The task -
Write out the entries below as a numbered list, skipping any blank lines.

Dataset content -
== == ==

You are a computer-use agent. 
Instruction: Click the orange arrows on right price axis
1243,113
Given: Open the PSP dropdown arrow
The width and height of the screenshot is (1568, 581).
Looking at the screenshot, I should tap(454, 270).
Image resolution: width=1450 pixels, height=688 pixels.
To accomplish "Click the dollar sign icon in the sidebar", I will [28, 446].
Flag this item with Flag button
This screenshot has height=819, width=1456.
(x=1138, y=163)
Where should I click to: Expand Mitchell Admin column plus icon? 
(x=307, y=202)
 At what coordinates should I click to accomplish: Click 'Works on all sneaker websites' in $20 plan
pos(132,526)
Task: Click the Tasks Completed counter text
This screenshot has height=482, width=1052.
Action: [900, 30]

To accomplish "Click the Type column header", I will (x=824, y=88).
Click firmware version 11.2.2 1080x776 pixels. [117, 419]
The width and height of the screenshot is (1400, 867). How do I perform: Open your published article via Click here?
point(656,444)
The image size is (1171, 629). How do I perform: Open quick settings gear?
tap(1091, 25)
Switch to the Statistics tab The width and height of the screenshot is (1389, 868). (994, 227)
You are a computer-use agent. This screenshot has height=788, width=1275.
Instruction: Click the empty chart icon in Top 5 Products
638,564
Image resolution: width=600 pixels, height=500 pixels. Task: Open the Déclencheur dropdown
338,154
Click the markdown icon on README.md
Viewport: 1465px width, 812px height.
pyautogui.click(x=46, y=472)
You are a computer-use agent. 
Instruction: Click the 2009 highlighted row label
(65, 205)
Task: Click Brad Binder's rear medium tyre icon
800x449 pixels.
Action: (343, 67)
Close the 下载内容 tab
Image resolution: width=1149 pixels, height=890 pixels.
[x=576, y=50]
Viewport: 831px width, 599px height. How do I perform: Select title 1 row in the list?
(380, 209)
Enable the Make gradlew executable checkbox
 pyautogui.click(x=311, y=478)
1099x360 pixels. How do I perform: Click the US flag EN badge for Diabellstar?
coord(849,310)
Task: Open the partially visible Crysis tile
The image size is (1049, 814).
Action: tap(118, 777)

== == ==

Completed task -
1. You are a computer-use agent. 
2. Instruction: Click the orange arrows on right price axis
3. 1243,113
4. Given: Open the PSP dropdown arrow
5. The width and height of the screenshot is (1568, 581).
6. Looking at the screenshot, I should tap(454, 270).
7. Image resolution: width=1450 pixels, height=688 pixels.
8. To accomplish "Click the dollar sign icon in the sidebar", I will [28, 446].
9. Flag this item with Flag button
10. This screenshot has height=819, width=1456.
11. (x=1138, y=163)
12. Where should I click to: Expand Mitchell Admin column plus icon? 
13. (x=307, y=202)
14.  At what coordinates should I click to accomplish: Click 'Works on all sneaker websites' in $20 plan
15. pos(132,526)
16. Task: Click the Tasks Completed counter text
17. This screenshot has height=482, width=1052.
18. Action: [900, 30]
19. To accomplish "Click the Type column header", I will (x=824, y=88).
20. Click firmware version 11.2.2 1080x776 pixels. [117, 419]
21. The width and height of the screenshot is (1400, 867). How do I perform: Open your published article via Click here?
22. point(656,444)
23. The image size is (1171, 629). How do I perform: Open quick settings gear?
24. tap(1091, 25)
25. Switch to the Statistics tab The width and height of the screenshot is (1389, 868). (994, 227)
26. You are a computer-use agent. This screenshot has height=788, width=1275.
27. Instruction: Click the empty chart icon in Top 5 Products
28. 638,564
29. Image resolution: width=600 pixels, height=500 pixels. Task: Open the Déclencheur dropdown
30. 338,154
31. Click the markdown icon on README.md
32. Viewport: 1465px width, 812px height.
33. pyautogui.click(x=46, y=472)
34. You are a computer-use agent. 
35. Instruction: Click the 2009 highlighted row label
36. (65, 205)
37. Task: Click Brad Binder's rear medium tyre icon
38. 800x449 pixels.
39. Action: (343, 67)
40. Close the 下载内容 tab
41. Image resolution: width=1149 pixels, height=890 pixels.
42. [x=576, y=50]
43. Viewport: 831px width, 599px height. How do I perform: Select title 1 row in the list?
44. (380, 209)
45. Enable the Make gradlew executable checkbox
46.  pyautogui.click(x=311, y=478)
47. 1099x360 pixels. How do I perform: Click the US flag EN badge for Diabellstar?
48. coord(849,310)
49. Task: Open the partially visible Crysis tile
50. The image size is (1049, 814).
51. Action: tap(118, 777)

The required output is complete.